* PROBLEM SET
1 > In the text below on feature distributions and engine features, rewrite the paragraph that begins "Here we used a pairplot" as a short list, together with its two observations. Keep the main facts.
2 > In the text below on feature distributions and engine features, list every feature named in ft_to_pairplot other than 'labels'.
3 > For the text below on feature distributions and engine features, decide whether each statement agrees with it. Answer yes or no, and quote the words that decide it.
(a) The function viz_func creates seven plots stacked in a single column.
(b) The diagonal of the pair grid shows scatter plots.
(c) The classes are clearly separated in every feature combination.

* TEXT SECTION
Feature distributions :

ft_to_pairplot=['s2','s3','s4','s8','s9','s11','s17','labels']
g = sns.PairGrid(X_conc[ft_to_pairplot], hue="labels", vars=ft_to_pairplot[:-1])
g = g.map_diag(plt.hist, histtype="step", linewidth=3)
g.map_upper(plt.scatter)
g.map_lower(sns.kdeplot)
g = g.add_legend()

png

$\rightarrow$ Here we used a pairplot to see the bivariate relation between each pair of features and distribution of each feature. We notice that:

  • Classes are not seperated across all feature combinations, there is an overlap in their pairwise relationships.

  • Almost all features visualized above have normal distributions.

Relevant features inspection :

def viz_func(eng_id,df): 
    
    """ Plot time series of a single engine.
    
        Args:
        eng_id (int64): The id of the engine considered.

    Returns:
        plots
        
    """
    subset=df[df.ID==eng_id]
    f = subset.Cycle.iloc[-1]
    fig, axes = plt.subplots(nrows=7, ncols=1, figsize=(12,14), sharex=True)
    
    print (" Features inspection for engine : "+str(eng_id))
    ## Tempreture at LPC : 
    axes[0].plot(subset.Cycle , subset.s2)
    axes[0].legend(['s2(°R)'])
    axes[0].set_title('Tempretures at LPC outlet')
    
    ## Tempreture at HPC : 
    axes[1].plot(subset.Cycle , subset.s3)
    axes[1].legend(['s3(°R)'])
    axes[1].set_title('Tempretures at HPC outlet')
    
    ## Tempreture at LPT : 
    axes[2].plot(subset.Cycle , subset.s4)
    axes[2].legend(['s4(°R)'])
    axes[2].set_title('Tempretures at LPT outlet')
    
    ## Static pressure at HPC outlet
    
    axes[3].plot(subset.Cycle , subset.s11)
    axes[3].legend(['s11(psia)'])
    axes[3].set_title('Static pressure at HPC outlet')
    
    ## Physical core speed
    
    axes[4].plot(subset.Cycle , subset.s9)

* ITEMS
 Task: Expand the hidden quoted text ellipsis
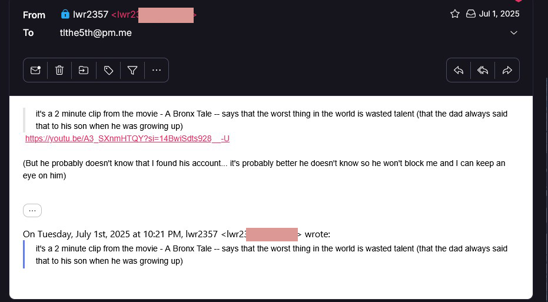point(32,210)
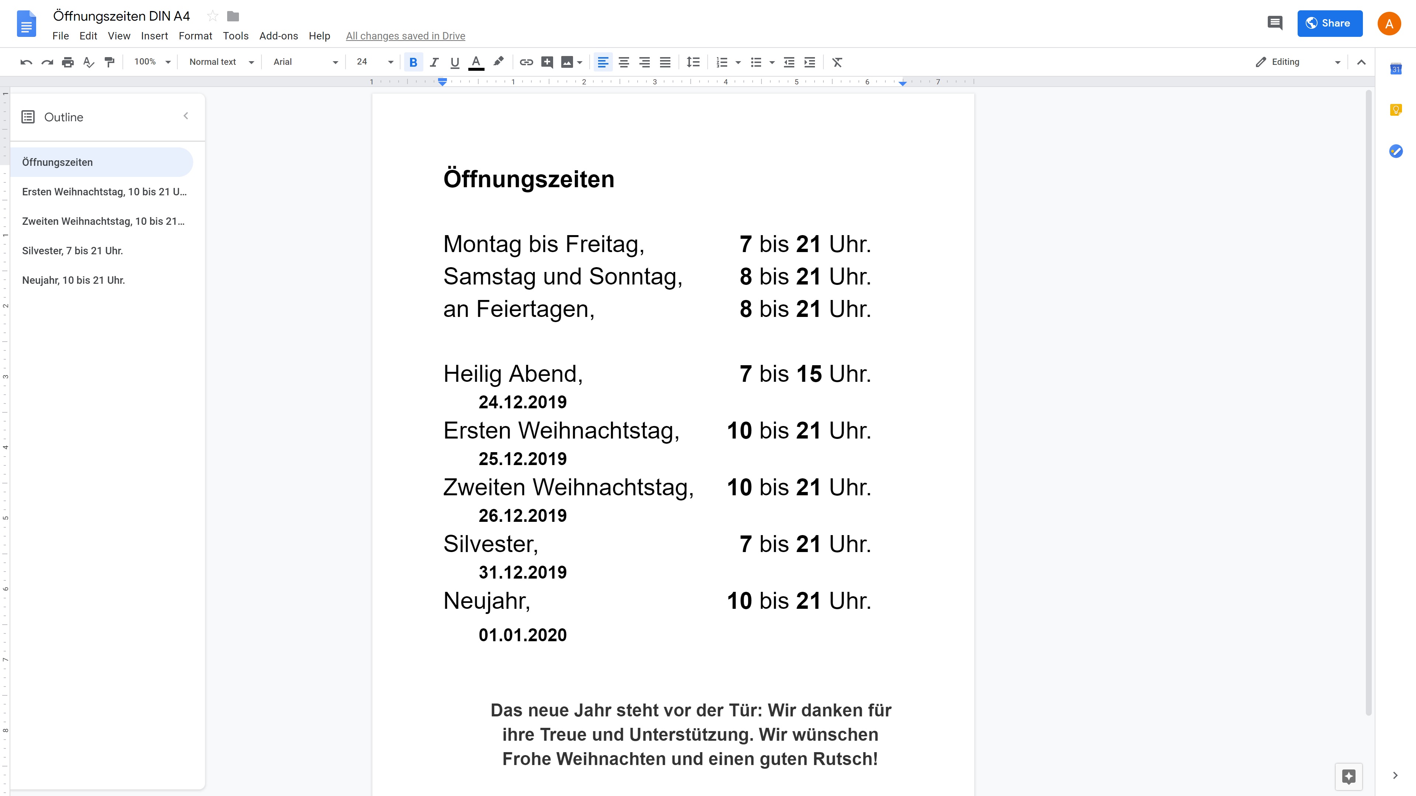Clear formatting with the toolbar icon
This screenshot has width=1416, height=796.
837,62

...

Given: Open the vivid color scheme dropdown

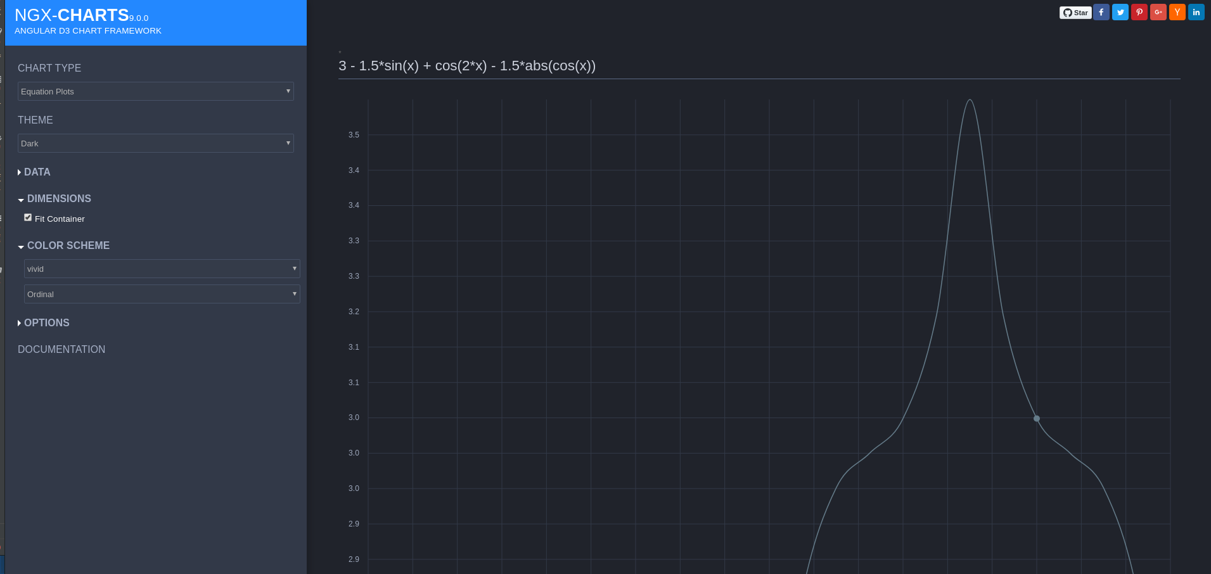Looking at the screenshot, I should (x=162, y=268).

* ANSWERS TO THE EXERCISES
1 >
- A pairplot shows how each pair of features relates and how each feature is distributed.
- The classes overlap in their pairwise relationships and are not separated across all feature combinations.
- Almost all of the plotted features have normal distributions.

2 > s2, s3, s4, s8, s9, s11, s17

3 >
(a) Yes: "nrows=7, ncols=1"
(b) No: "g = g.map_diag(plt.hist, histtype="step", linewidth=3)"
(c) No: "Classes are not seperated across all feature combinations, there is an overlap in their pairwise relationships."